Playboys and Mayfair Men : Crime, Class, Masculinity, and Fascism in 1930s London Hardback

Hardback

Description

In December 1937, four respectable young men in their twenties, all products of elite English public schools, conspired to lure to the luxurious Hyde Park Hotel a representative of Cartier, the renowned jewelry firm.

There, the "Mayfair men" brutally bludgeoned diamond salesman Etienne Bellenger and made off with eight rings that today would be worth approximately half a million pounds.

Such well-connected young people were not supposed to appear in the prisoner's dock at the Old Bailey.

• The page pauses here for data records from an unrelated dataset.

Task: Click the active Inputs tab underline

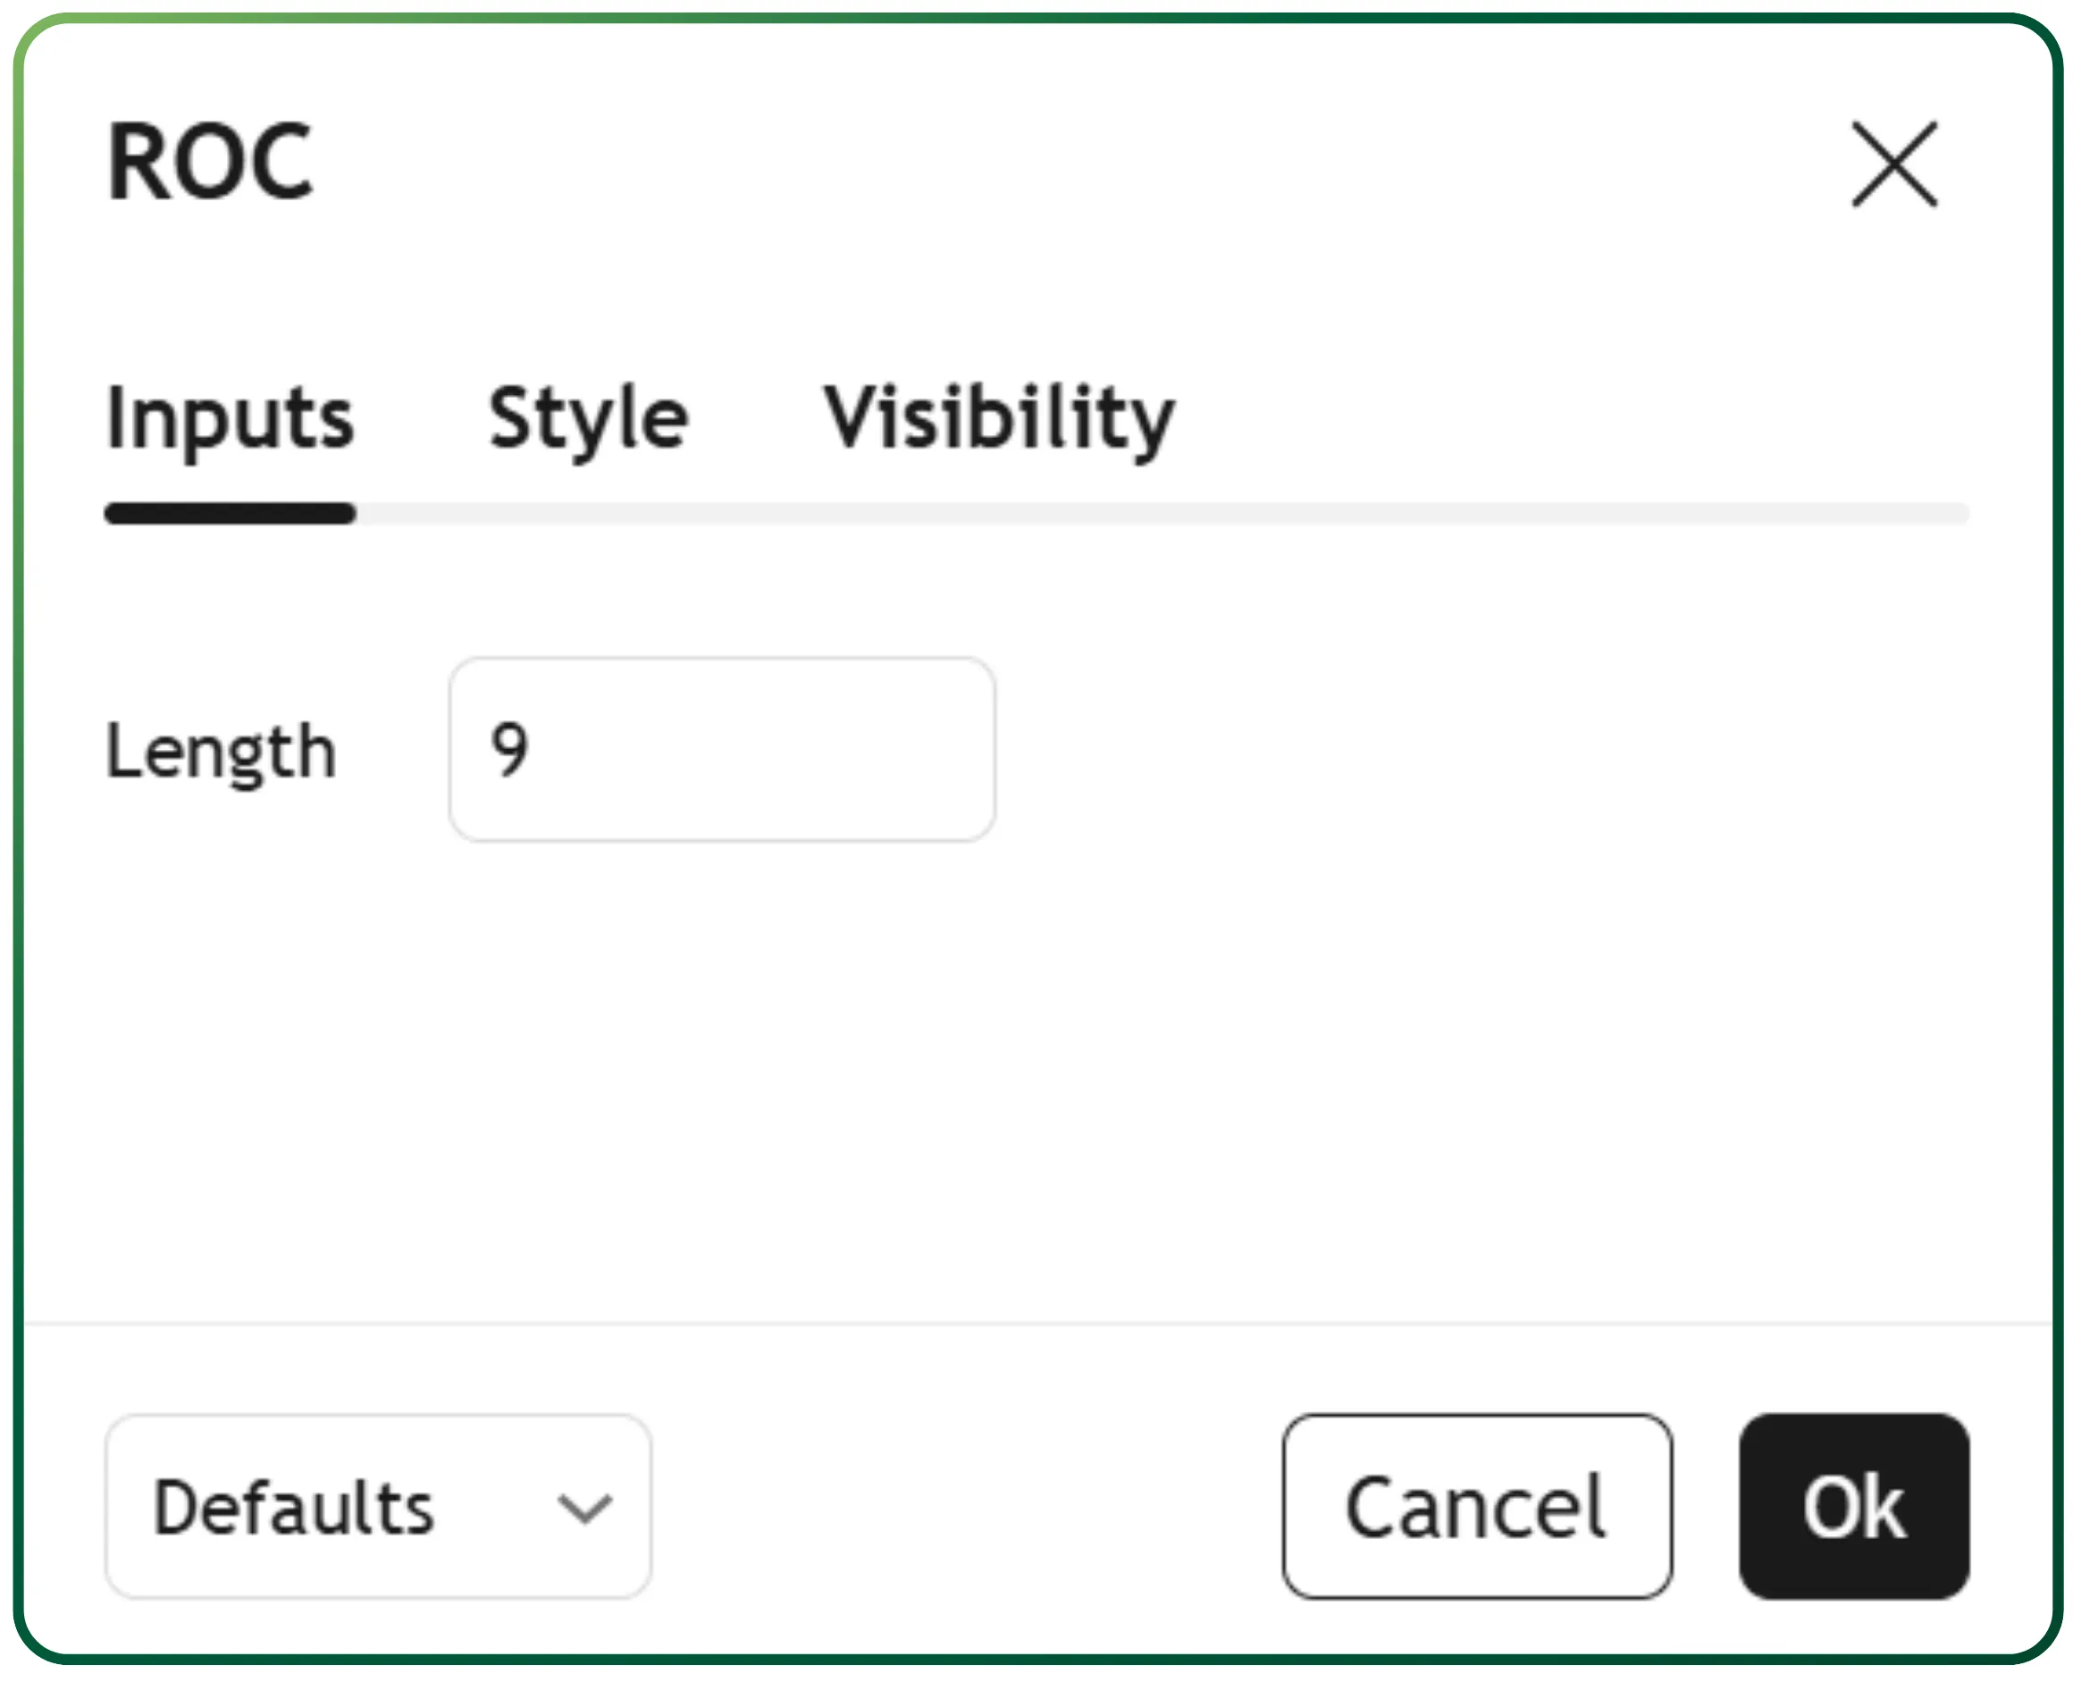Action: click(230, 513)
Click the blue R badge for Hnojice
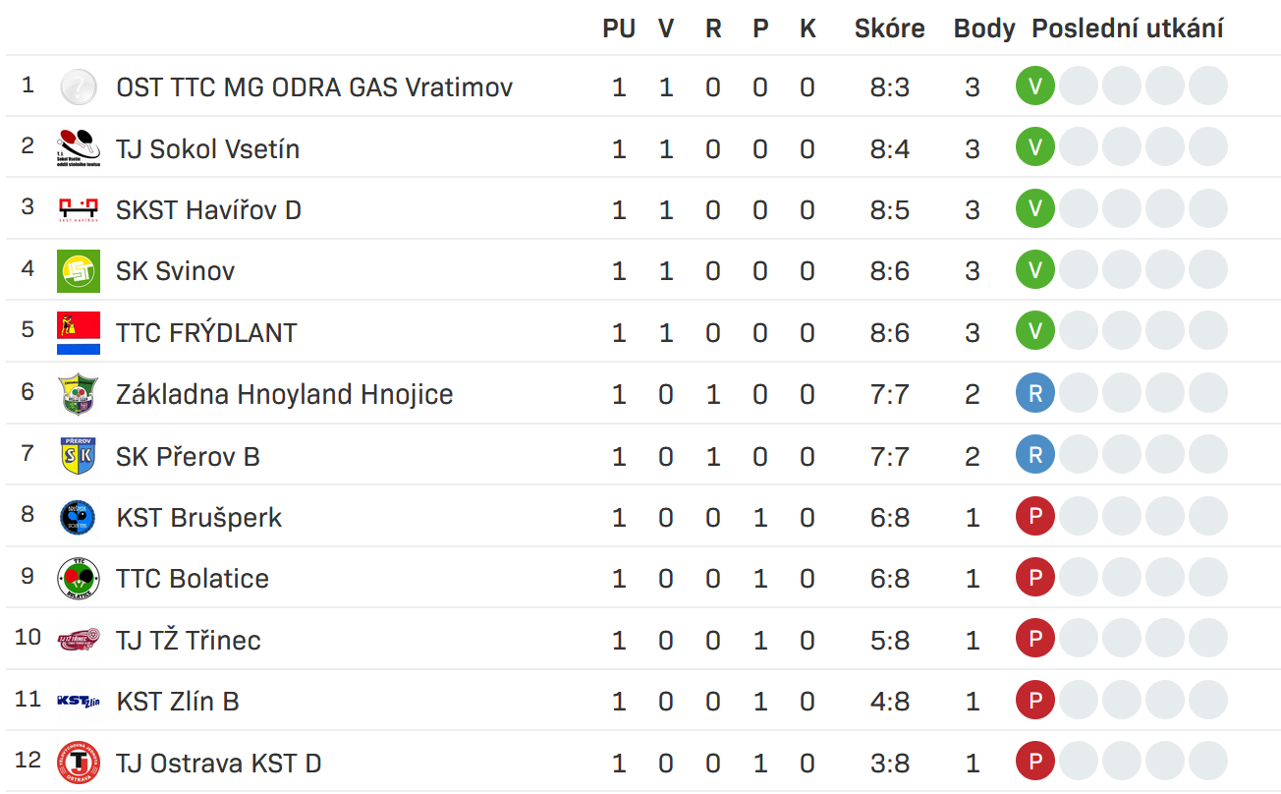Screen dimensions: 1281x794 pyautogui.click(x=1034, y=394)
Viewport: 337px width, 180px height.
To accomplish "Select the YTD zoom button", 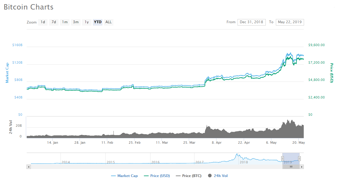I will [98, 22].
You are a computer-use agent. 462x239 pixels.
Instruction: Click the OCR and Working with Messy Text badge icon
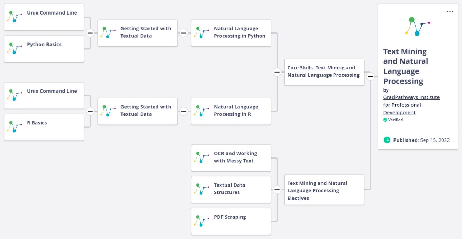[x=201, y=157]
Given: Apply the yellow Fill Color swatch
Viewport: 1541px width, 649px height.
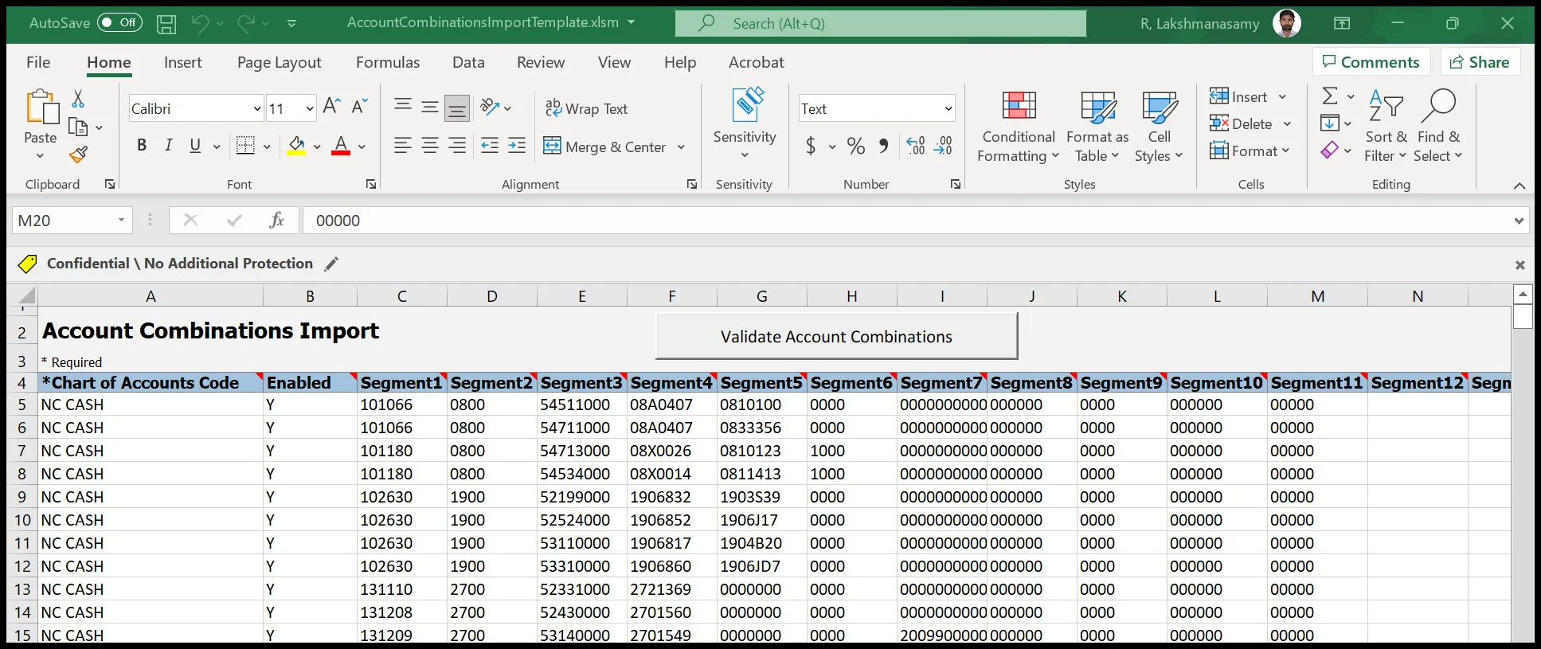Looking at the screenshot, I should [296, 146].
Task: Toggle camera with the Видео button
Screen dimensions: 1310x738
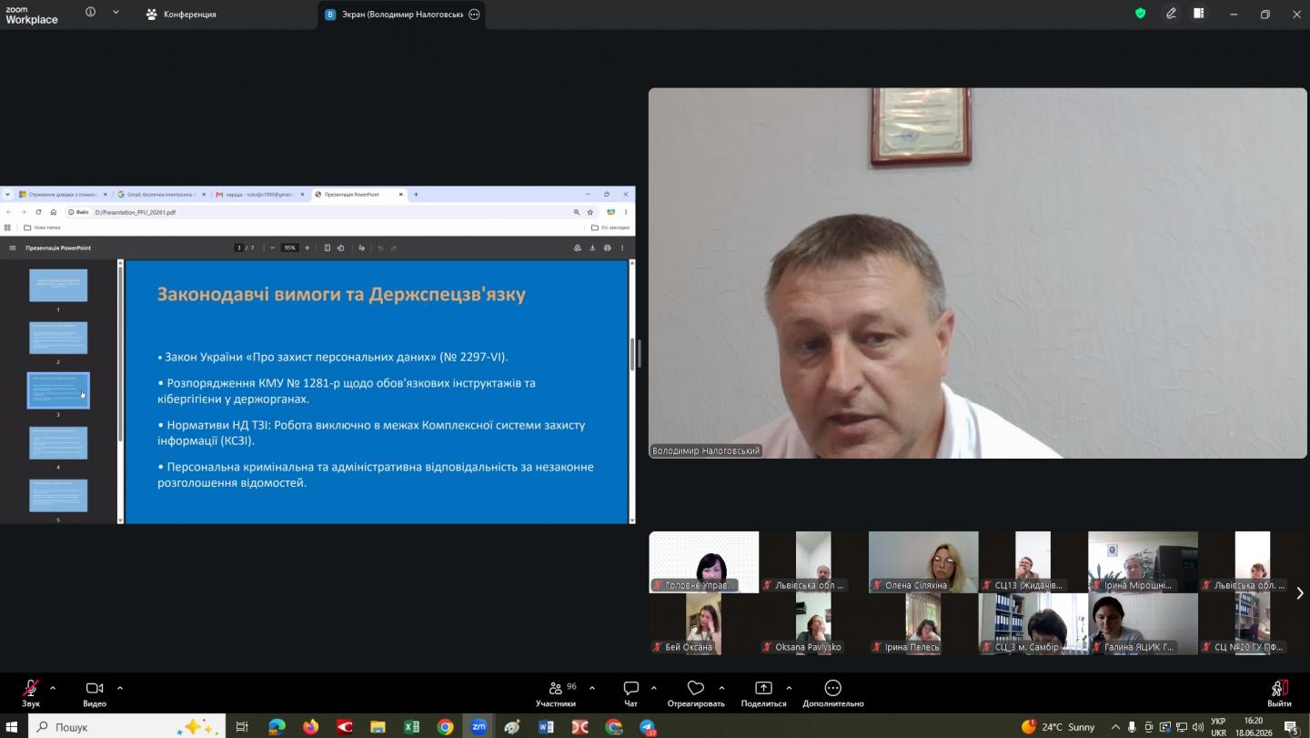Action: (95, 693)
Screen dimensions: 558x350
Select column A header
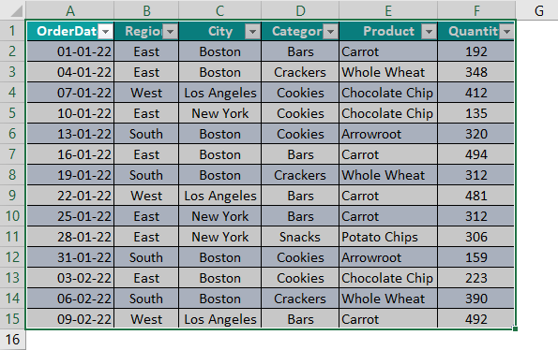click(x=70, y=10)
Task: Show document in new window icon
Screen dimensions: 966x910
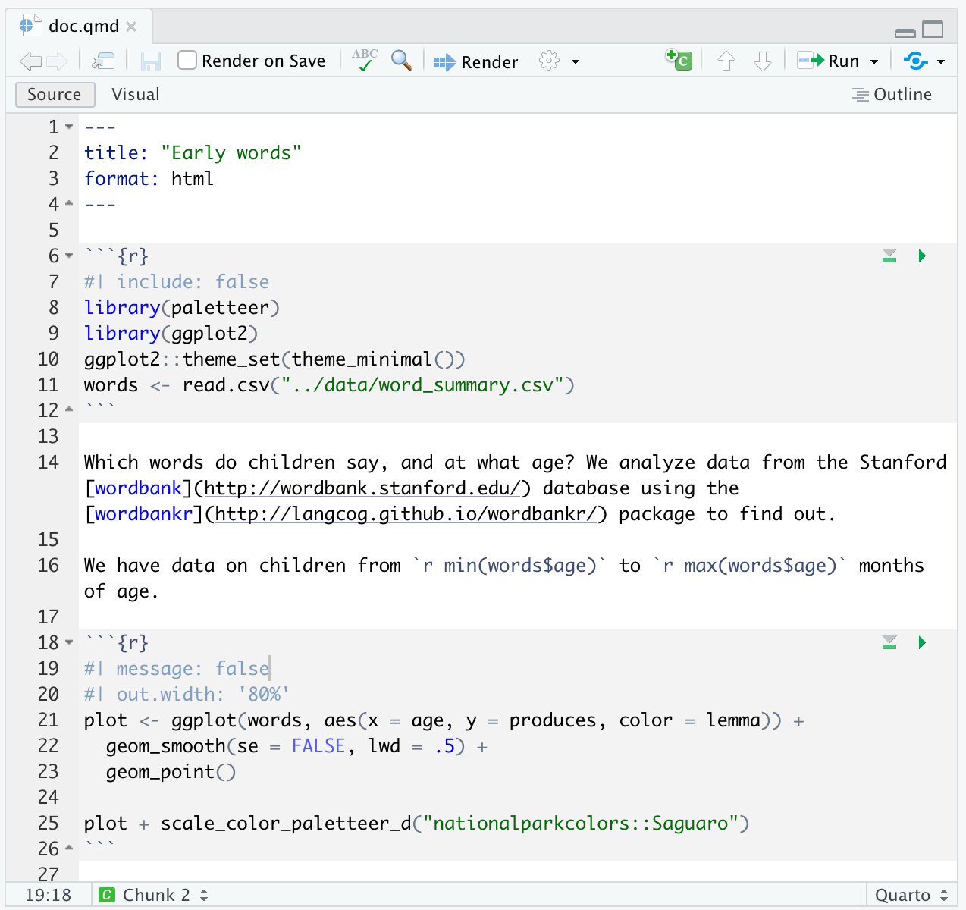Action: [103, 61]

Not surprisingly, the popular newspapers had a field day responding to the public's insatiable appetite for news about the upper-crust rowdies and their unsavory pasts. In Playboys and Mayfair Men, Angus McLaren recounts the violent robbery and sensational trial that followed.

He uses the case as a hook to draw the reader into a revelatory exploration of key interwar social issues from masculinity and cultural decadence to broader anxieties about moral decay.

In his gripping depiction of Mayfair's celebrity high life, McLaren describes the crime in detail, as well as the police investigation, the suspects, their trial, and the aftermath of their convictions. He also* examines the origins and cultural meanings of the playboy-the male 1930s equivalent of the 1920s flapper; * includes in his cast of characters such well-known figures as Noel Coward, Evelyn Waugh, the Churchills, Robert Graves, Oswald Mosley, and Edward VIII; and* convincingly links disparate issues such as divorce reform, corporal punishment, effeminacy, and fascism. The trial is fascinating, not simply because of its four young louts but because it revealed for the first time in the media troubling aspects of British society which had escaped serious scrutiny.

An original and exciting cultural history of 1930s Britain, this innovative book and the exploits of its dissolute playboys will appeal to true-crime readers and historians alike.